------ Provided entries
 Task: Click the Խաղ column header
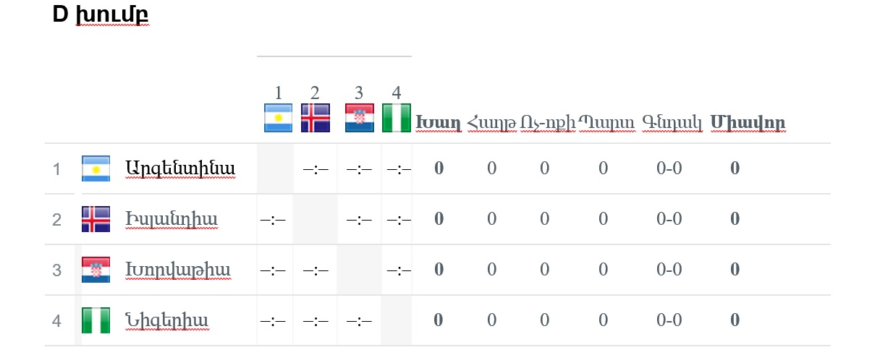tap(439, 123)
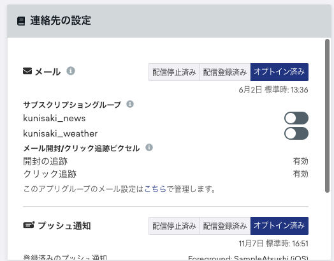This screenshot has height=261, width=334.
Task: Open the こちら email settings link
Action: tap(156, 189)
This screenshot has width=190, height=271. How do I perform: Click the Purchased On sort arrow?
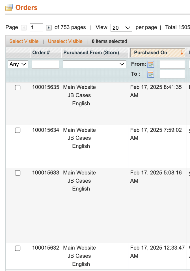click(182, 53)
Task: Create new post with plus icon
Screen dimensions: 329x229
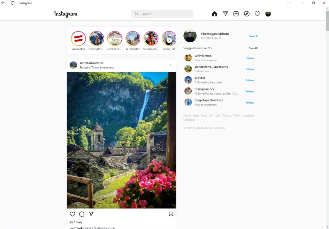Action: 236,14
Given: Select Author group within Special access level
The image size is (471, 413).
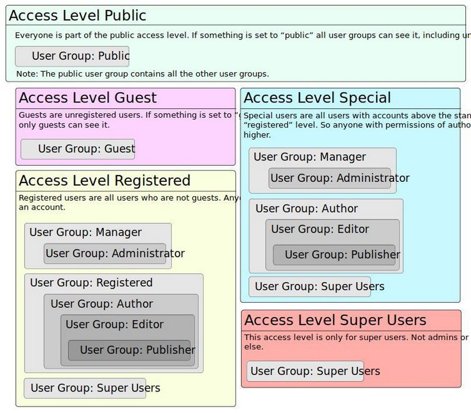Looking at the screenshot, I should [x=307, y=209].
------------
------ Provided entries
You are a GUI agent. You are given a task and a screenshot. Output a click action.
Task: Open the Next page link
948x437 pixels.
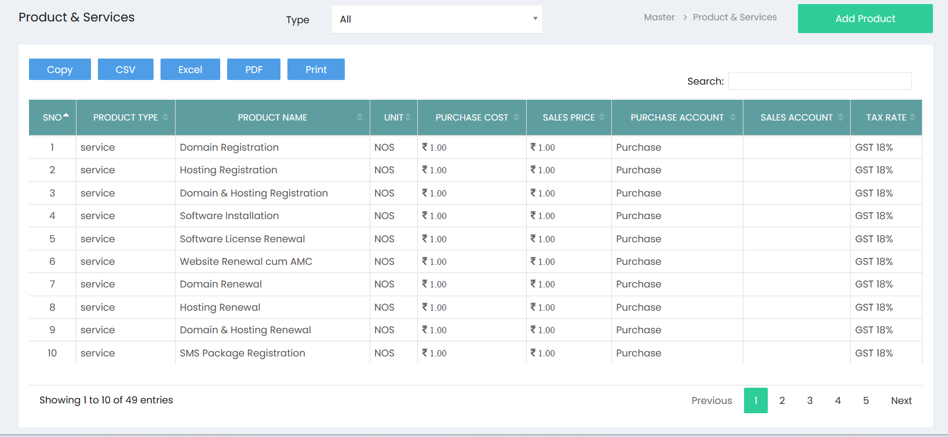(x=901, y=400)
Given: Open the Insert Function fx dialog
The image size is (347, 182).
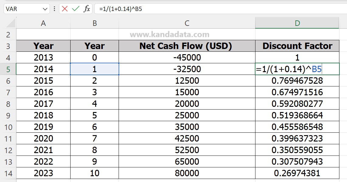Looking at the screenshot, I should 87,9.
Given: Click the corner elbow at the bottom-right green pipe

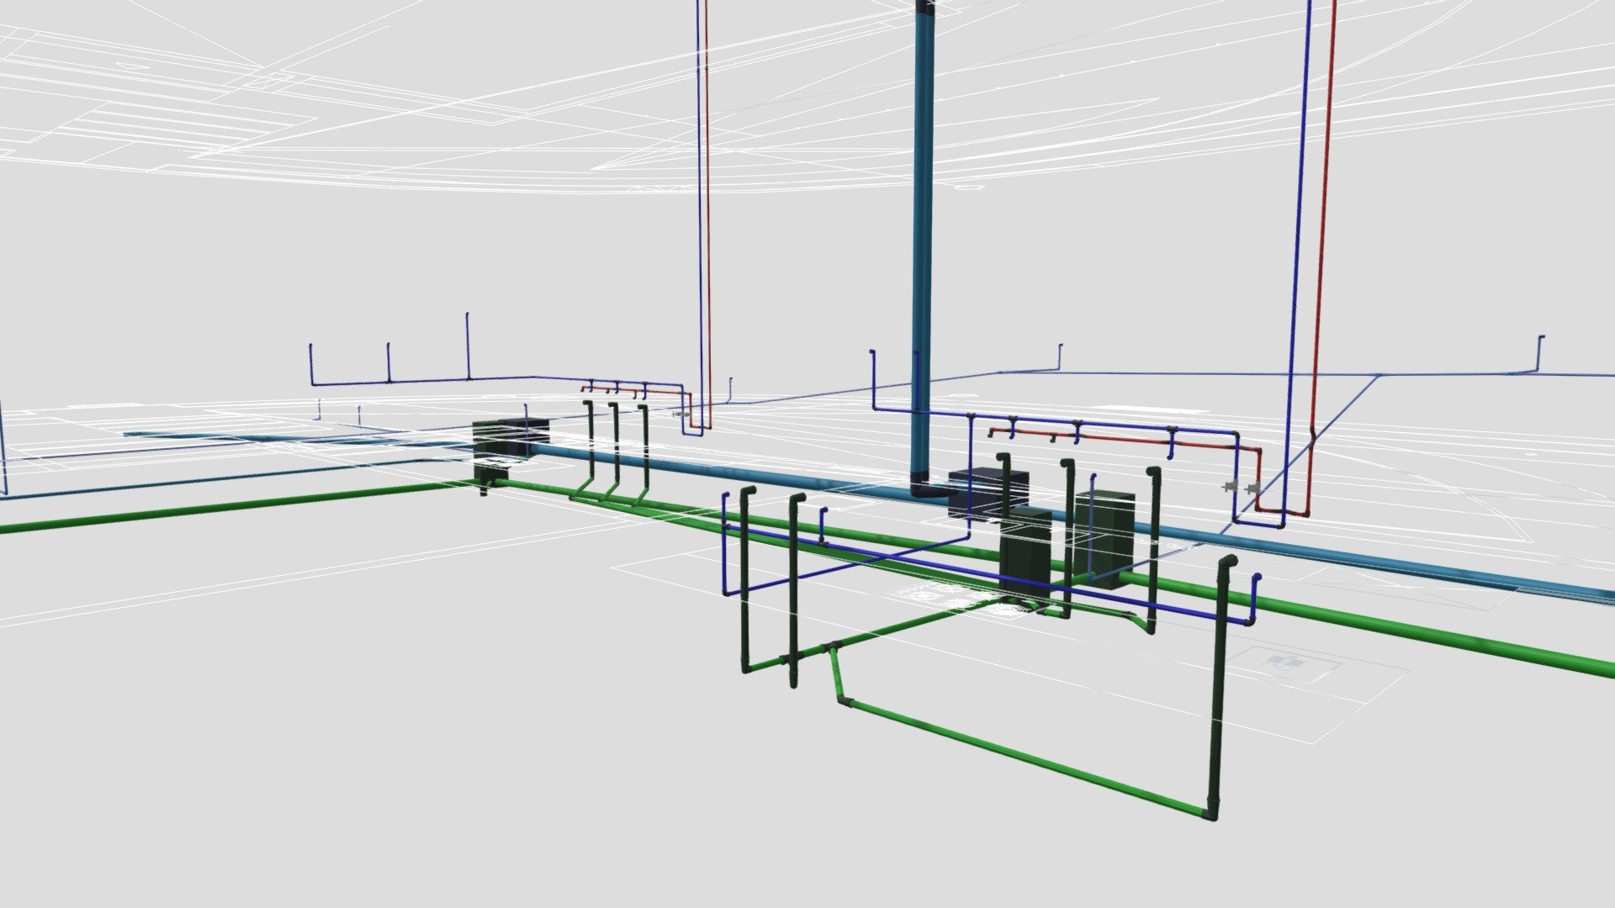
------------
------ Provided entries
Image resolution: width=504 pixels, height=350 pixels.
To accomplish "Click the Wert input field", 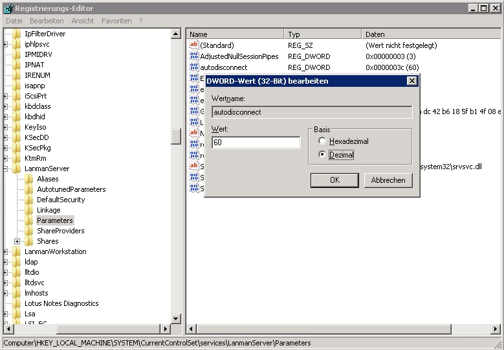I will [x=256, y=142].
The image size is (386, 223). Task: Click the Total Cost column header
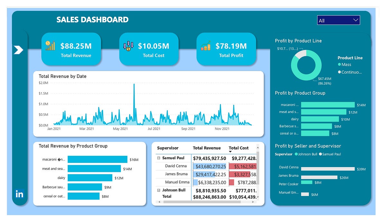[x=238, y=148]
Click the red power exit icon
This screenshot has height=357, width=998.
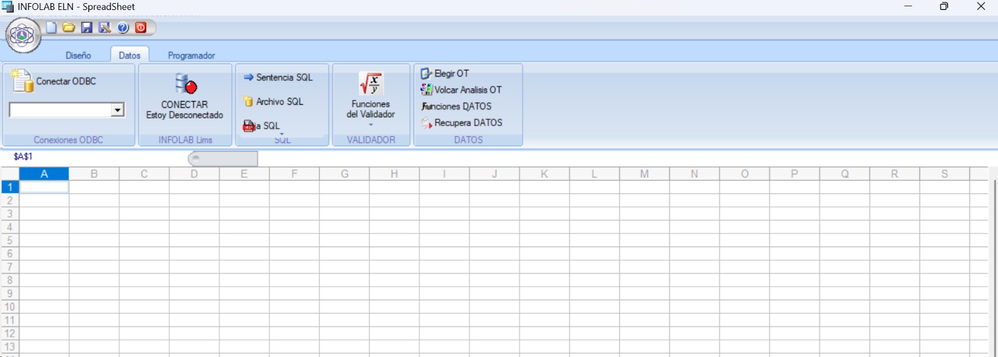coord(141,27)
------------
Output exactly the lines above, from the line with "Given: Open the Insert Function fx dialog" to the line with "Given: Click the", both included; skip the pictures.

Given: Open the Insert Function fx dialog
The image size is (347, 182).
Looking at the screenshot, I should 87,9.
Given: Click the corner elbow at the bottom-right green pipe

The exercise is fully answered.